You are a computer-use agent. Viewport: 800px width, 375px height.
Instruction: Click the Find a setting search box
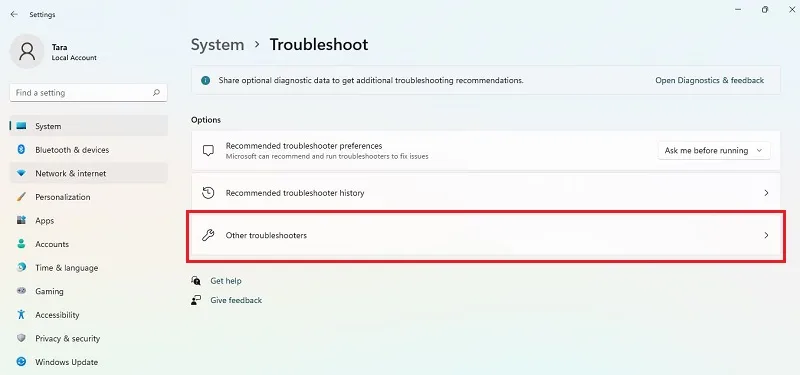[x=88, y=93]
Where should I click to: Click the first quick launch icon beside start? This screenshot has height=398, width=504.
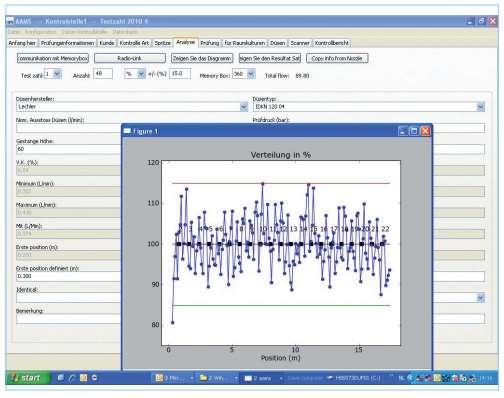[61, 378]
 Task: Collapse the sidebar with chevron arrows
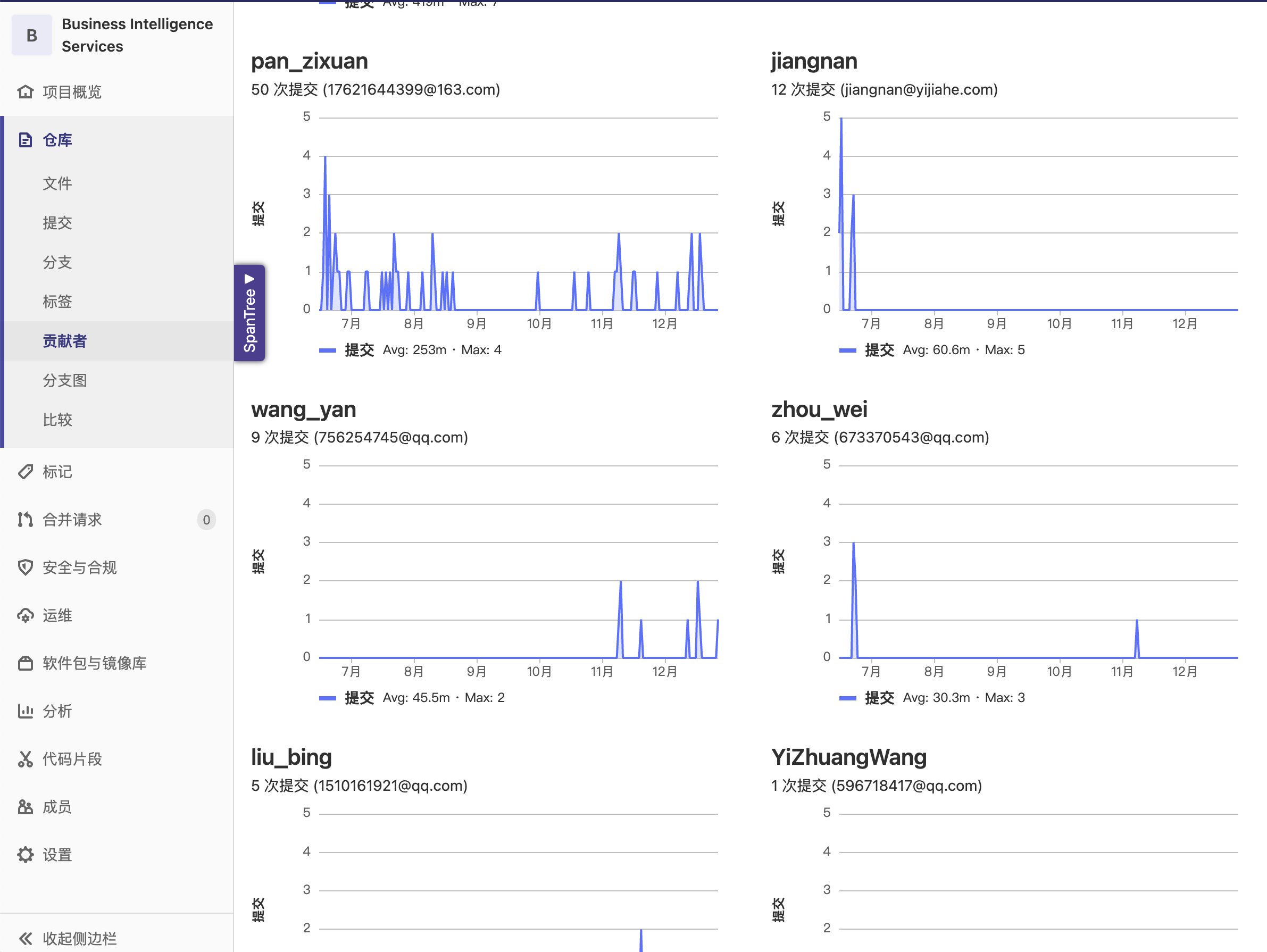tap(25, 938)
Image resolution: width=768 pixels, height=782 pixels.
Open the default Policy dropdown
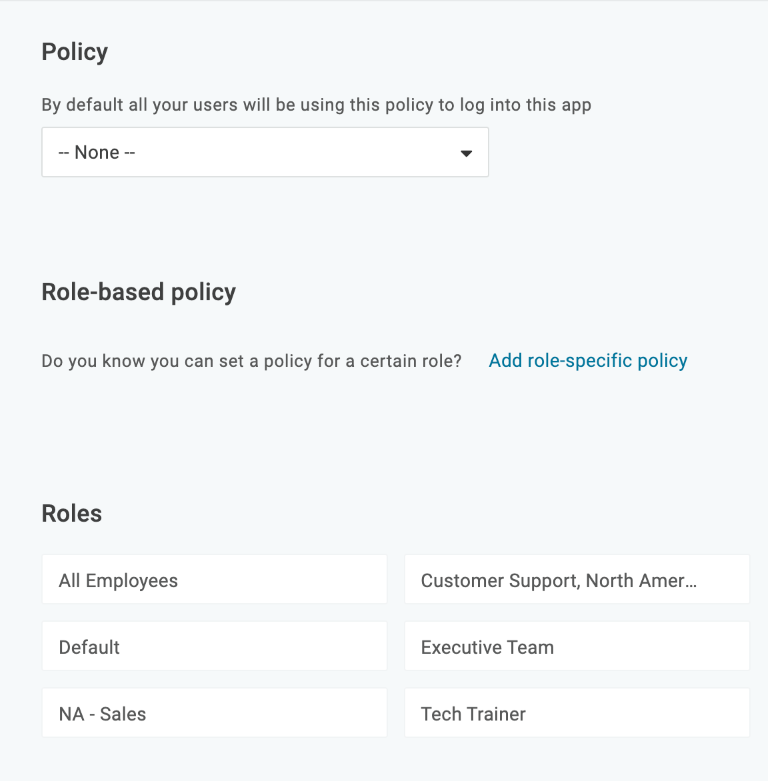coord(264,153)
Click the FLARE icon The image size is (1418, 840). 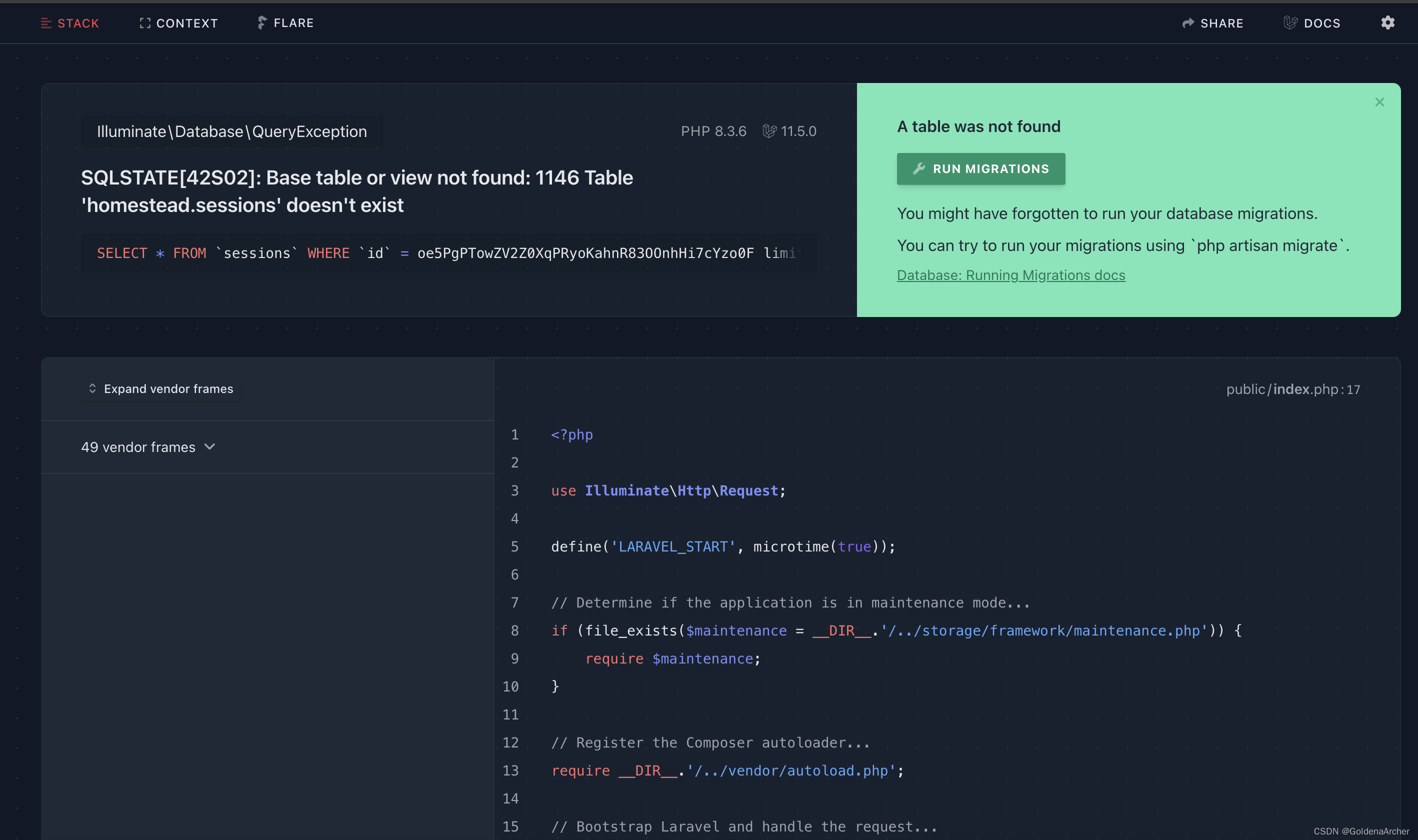262,22
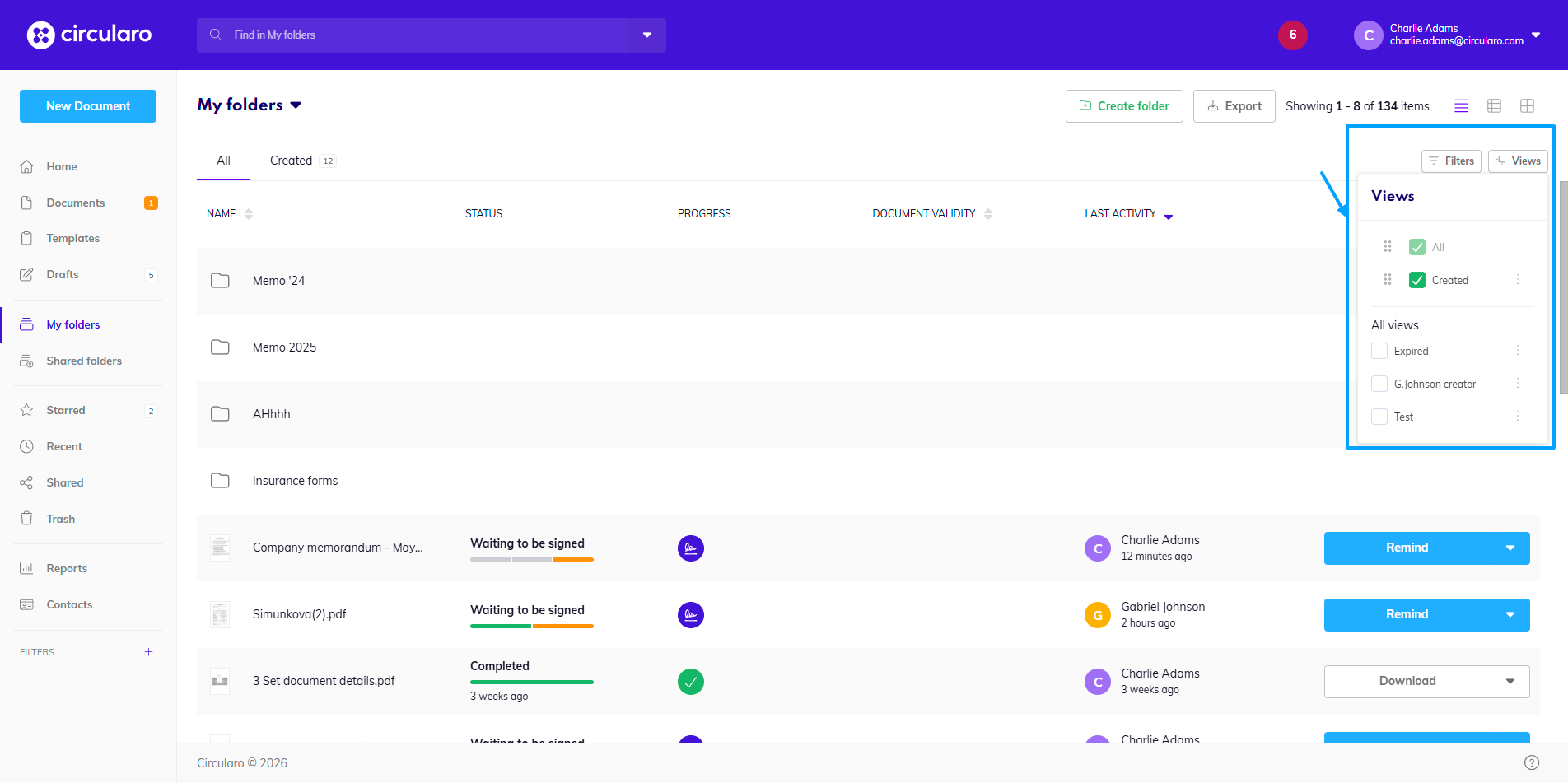Open search scope dropdown arrow

647,35
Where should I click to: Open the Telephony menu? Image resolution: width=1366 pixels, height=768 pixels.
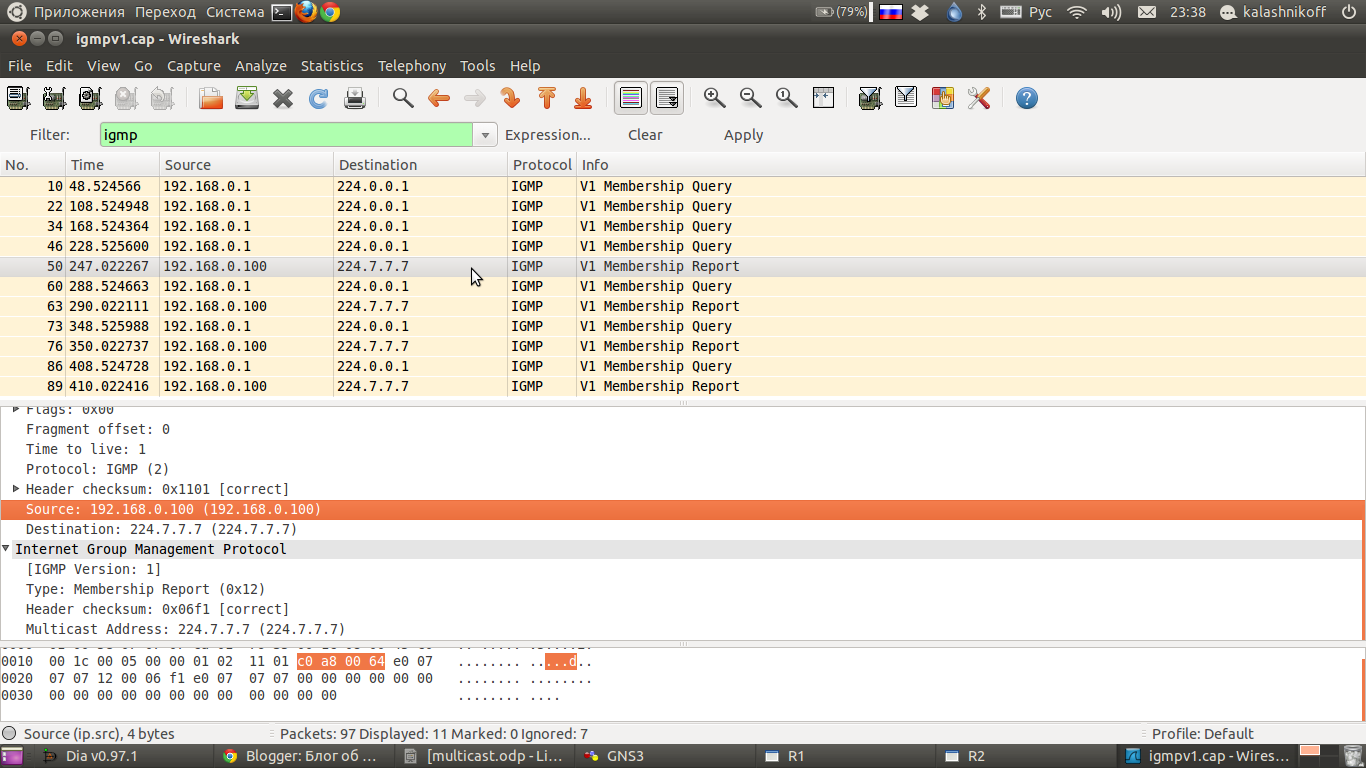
* * * * * * *
Goal of the exercise = In the entries above, identify every line with the string "resolution".

Output for this task =
Image resolution: width=768 pixels, height=782 pixels.
Where should I click to: Open the Telephony menu? Image resolution: width=1366 pixels, height=768 pixels.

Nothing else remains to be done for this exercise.